- [What you are asked to do]: Can you turn the paragraph beginning "The champion seized the initiative" in the chess article below into a brief bulleted list that keeps its main facts?

Magnus Carlsen holds off American challenger Fabiano Caruana in playoff to retain world chess crown

November 28, 2018

Norwegian world chess champion Magnus Carlsen has retained his crown, decisively defeating St. Louis Grandmaster Fabiano Caruana in a rapid playoff Wednesday in London after their 12-game title match this month failed to produce a decisive result.

Caruana, 26, bidding to become the first American to hold the world chess title since Bobby Fischer was stripped of the title in 1975, could not match the champion’s skill at faster time controls, losing all three games of the playoff Wednesday afternoon.

The much-anticipated match, pitting the world’s two highest-rated grandmasters, proved less than captivating at times, as all 12 games played at the slower, “classical” time controls resulted in draws a first in the history of the game.

For the 27-year-old Carlsen, it was his third successful title defense after first capturing the crown in 2013.

The champion seized the initiative in the first game of the playoff, in which both players are given essentially 25 minutes to play their entire game. He sacrificed a pawn to break up Caruana’s own pawn structure, and used his two bishops to dominate the middle gameplay.

- [Dataset excerpts]:
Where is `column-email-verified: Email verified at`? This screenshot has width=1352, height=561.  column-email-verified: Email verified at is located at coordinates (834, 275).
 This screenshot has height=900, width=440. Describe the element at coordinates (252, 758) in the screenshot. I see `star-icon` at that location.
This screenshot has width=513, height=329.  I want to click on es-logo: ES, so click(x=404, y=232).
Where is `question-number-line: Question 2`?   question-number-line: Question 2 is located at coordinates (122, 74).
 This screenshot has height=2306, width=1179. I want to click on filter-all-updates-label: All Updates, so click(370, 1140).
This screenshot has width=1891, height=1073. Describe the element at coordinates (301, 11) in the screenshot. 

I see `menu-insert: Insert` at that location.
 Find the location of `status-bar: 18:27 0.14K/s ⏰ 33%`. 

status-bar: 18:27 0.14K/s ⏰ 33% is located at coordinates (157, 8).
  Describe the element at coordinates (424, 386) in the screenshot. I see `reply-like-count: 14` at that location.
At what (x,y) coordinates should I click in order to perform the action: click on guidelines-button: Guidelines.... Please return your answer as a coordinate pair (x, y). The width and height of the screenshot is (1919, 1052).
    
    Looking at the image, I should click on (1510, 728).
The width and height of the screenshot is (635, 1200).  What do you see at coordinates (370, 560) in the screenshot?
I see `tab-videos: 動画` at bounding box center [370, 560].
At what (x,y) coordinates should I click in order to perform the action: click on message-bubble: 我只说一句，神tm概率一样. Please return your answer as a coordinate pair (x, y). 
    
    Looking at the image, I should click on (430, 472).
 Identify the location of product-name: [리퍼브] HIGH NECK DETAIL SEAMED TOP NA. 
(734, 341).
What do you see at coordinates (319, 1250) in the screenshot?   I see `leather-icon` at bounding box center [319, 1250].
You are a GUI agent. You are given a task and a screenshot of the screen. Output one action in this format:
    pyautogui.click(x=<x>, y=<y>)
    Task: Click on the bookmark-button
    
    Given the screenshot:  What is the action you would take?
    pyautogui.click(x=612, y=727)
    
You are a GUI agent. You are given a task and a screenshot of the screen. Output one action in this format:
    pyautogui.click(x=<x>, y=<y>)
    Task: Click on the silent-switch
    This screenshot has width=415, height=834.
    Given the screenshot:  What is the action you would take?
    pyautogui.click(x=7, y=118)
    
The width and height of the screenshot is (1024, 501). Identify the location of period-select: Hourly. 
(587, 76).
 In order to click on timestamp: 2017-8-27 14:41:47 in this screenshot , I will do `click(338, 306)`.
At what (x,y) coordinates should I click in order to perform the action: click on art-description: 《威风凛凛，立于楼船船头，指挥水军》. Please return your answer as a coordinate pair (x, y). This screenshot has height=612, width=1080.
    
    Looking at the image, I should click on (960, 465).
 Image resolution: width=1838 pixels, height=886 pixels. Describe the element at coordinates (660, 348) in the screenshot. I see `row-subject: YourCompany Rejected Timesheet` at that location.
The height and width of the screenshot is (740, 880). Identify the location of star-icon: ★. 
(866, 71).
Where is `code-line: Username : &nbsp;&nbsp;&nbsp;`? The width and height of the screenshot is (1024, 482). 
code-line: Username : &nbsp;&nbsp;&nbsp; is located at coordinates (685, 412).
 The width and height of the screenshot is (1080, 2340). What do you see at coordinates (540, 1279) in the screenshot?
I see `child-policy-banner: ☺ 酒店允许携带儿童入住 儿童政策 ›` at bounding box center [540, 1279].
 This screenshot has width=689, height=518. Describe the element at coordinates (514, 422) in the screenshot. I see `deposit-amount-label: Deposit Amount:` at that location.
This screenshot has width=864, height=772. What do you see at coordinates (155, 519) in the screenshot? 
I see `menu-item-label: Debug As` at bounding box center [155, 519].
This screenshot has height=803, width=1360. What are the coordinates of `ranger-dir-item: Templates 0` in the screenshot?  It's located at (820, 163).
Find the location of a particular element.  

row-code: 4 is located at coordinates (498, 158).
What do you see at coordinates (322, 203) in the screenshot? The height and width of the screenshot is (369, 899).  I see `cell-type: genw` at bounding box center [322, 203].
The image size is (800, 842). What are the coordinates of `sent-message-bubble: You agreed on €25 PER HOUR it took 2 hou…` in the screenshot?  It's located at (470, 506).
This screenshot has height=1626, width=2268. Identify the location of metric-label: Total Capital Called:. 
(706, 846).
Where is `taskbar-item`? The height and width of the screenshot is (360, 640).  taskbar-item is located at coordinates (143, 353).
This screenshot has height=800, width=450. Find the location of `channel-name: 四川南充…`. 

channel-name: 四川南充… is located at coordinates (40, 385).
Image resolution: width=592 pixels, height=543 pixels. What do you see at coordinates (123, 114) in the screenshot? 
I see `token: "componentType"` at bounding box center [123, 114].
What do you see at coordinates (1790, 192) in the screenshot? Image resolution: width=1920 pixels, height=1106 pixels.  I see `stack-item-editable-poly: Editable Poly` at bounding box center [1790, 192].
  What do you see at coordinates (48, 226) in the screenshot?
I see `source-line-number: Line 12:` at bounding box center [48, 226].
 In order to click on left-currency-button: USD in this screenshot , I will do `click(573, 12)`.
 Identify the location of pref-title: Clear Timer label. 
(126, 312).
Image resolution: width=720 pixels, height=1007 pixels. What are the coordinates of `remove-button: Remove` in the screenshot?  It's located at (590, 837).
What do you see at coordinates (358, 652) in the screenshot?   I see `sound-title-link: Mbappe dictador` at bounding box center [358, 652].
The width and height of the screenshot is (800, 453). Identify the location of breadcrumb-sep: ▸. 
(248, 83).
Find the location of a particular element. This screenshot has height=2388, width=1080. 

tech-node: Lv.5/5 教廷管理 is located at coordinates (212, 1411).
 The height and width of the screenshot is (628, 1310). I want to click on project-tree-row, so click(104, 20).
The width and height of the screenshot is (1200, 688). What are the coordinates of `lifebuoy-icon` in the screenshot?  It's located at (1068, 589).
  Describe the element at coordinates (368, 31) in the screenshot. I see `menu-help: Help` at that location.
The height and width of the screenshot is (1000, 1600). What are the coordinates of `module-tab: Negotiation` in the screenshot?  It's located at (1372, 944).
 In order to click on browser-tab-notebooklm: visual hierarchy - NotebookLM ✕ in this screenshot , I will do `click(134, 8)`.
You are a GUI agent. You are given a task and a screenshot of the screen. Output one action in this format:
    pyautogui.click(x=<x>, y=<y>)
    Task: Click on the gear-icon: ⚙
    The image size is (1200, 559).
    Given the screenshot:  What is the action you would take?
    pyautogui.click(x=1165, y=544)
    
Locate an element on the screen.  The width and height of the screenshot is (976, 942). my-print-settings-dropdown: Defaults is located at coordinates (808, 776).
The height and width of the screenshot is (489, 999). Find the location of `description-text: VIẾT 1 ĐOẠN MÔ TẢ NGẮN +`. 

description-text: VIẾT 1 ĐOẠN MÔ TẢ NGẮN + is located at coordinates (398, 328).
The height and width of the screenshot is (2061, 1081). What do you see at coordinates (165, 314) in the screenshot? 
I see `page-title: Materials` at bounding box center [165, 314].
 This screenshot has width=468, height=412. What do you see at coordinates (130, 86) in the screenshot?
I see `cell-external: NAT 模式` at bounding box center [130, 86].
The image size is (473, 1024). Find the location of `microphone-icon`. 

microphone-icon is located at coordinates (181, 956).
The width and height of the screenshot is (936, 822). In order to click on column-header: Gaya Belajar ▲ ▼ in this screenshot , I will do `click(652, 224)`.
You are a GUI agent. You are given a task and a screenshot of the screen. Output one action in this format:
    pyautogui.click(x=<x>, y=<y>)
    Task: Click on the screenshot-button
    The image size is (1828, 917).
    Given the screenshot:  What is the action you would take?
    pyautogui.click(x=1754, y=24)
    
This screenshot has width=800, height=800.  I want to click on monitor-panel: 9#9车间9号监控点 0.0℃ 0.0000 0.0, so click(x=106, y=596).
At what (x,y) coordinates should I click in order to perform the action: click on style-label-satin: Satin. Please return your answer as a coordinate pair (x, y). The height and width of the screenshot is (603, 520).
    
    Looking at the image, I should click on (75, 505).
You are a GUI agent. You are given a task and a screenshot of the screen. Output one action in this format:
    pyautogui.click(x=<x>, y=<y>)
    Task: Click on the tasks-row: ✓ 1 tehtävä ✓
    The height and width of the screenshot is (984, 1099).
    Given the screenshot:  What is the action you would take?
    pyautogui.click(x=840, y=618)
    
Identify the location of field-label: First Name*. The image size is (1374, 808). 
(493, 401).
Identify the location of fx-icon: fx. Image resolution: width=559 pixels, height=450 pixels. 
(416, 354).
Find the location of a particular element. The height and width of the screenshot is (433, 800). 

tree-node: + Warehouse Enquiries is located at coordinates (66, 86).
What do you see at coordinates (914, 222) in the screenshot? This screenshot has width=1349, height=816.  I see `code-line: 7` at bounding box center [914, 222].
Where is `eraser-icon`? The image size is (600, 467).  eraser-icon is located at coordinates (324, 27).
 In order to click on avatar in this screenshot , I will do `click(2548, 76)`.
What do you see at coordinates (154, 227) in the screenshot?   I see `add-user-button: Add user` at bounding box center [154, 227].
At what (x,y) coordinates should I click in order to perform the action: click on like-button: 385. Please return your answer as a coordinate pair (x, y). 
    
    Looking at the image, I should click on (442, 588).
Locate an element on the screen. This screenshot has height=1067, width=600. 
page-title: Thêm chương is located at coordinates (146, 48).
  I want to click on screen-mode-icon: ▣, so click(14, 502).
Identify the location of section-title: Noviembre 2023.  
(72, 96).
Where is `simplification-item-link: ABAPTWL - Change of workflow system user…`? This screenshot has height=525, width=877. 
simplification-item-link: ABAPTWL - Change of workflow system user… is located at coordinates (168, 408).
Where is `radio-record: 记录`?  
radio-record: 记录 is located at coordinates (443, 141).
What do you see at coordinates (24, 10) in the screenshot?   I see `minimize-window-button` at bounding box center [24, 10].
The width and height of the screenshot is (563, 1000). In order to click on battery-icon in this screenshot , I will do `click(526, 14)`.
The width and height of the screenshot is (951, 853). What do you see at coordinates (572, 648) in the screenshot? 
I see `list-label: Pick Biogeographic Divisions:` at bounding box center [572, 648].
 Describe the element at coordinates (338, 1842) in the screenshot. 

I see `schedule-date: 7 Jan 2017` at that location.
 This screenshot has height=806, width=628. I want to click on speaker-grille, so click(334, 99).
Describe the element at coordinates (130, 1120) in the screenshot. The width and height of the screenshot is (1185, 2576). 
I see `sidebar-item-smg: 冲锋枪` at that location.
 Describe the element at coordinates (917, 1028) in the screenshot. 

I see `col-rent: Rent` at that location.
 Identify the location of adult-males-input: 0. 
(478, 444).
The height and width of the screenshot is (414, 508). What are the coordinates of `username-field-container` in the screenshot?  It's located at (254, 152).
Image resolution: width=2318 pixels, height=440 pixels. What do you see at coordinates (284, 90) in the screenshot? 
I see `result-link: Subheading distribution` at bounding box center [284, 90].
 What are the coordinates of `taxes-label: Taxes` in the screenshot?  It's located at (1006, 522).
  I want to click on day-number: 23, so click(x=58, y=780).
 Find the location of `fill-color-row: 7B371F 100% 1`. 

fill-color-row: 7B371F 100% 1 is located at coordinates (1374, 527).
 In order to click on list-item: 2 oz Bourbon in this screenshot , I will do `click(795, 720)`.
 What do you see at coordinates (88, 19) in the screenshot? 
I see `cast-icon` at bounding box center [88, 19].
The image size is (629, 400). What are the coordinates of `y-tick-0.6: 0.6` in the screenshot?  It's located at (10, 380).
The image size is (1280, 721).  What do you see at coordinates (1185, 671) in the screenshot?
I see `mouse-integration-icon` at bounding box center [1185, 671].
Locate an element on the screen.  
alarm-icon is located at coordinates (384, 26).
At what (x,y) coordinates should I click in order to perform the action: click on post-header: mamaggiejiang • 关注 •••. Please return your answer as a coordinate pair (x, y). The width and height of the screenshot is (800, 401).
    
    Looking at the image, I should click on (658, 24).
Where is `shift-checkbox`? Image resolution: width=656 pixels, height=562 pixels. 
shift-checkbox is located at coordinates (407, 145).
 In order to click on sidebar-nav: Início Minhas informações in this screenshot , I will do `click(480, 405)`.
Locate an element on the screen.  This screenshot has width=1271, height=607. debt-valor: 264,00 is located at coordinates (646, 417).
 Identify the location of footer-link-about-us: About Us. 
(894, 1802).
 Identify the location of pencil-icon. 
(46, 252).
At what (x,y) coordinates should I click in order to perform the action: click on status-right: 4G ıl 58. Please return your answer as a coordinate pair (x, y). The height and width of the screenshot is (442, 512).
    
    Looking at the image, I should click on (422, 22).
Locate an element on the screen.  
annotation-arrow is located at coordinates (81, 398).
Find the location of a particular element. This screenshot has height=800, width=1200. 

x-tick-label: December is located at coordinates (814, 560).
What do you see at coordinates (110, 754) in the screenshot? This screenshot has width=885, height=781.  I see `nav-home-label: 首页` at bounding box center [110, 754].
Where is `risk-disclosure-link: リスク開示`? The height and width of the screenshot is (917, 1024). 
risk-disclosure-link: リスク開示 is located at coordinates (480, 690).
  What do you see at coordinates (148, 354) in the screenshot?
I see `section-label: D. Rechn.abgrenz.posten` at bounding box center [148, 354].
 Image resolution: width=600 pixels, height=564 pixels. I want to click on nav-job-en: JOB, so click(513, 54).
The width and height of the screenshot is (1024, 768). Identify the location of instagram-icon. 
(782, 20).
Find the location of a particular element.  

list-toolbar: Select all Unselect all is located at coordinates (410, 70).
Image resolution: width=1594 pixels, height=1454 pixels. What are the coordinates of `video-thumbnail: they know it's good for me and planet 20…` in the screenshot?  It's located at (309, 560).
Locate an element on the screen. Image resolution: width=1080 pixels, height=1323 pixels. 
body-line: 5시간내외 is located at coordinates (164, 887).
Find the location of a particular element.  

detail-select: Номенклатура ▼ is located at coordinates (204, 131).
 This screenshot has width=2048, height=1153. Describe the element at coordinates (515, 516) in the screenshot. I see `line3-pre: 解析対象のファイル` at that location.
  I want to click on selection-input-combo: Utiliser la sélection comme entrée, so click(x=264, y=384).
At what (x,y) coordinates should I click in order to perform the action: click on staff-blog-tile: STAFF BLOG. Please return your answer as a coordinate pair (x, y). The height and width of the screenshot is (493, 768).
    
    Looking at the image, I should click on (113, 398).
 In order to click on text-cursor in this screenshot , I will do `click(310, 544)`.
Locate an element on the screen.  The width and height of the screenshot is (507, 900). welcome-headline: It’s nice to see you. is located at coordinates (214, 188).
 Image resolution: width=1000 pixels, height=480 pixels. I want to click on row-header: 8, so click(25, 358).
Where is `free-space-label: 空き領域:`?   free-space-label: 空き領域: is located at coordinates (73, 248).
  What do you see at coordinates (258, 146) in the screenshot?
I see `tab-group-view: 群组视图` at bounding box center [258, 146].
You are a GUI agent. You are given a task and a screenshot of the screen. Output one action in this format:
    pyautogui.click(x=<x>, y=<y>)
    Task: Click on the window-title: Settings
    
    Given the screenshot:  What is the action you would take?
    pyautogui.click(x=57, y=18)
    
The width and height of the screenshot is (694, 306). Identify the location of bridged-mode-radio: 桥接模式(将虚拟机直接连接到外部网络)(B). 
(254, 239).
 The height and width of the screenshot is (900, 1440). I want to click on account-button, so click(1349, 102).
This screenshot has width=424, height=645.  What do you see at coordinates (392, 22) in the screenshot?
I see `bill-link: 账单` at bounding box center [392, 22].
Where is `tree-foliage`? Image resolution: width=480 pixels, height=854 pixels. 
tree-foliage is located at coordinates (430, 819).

- [Expected output]:
- Carlsen seized the initiative in the first playoff game.
- In this format, each player gets essentially 25 minutes for the entire game.
- Carlsen sacrificed a pawn to break up Caruana's pawn structure.
- His two bishops dominated the middle of the game.